◆ WORK TO BE COMPLETED ◆
Lines of the data that contain the word "Given" are the ones to copy.

[Collected data entries]
== Segment start ==
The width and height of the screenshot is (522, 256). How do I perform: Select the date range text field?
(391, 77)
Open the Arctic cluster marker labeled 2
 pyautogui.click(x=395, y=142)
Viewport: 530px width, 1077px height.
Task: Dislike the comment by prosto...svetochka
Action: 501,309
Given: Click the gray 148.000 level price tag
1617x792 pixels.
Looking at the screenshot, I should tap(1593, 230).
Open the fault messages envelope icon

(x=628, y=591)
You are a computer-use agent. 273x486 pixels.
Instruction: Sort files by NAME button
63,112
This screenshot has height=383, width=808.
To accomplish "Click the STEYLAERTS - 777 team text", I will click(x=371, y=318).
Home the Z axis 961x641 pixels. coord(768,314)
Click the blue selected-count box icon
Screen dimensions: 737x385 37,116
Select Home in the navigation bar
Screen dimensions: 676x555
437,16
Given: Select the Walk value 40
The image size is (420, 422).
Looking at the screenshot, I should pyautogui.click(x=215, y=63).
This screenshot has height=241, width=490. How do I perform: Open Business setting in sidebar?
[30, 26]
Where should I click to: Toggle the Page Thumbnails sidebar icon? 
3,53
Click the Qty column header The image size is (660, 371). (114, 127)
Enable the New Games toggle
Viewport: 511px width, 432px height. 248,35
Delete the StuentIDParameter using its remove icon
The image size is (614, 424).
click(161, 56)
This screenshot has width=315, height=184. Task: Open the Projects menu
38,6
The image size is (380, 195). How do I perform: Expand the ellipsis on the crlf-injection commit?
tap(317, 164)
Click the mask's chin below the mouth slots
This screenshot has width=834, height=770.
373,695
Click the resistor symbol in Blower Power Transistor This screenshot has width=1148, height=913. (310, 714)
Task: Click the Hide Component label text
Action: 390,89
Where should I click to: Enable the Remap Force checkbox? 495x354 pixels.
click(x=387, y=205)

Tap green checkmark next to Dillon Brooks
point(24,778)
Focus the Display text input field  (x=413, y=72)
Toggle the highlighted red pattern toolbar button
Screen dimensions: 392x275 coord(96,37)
== Segment end ==
◆ RESPONSE ◆
Given: Click the gray 148.000 level price tag
Given: Select the Walk value 40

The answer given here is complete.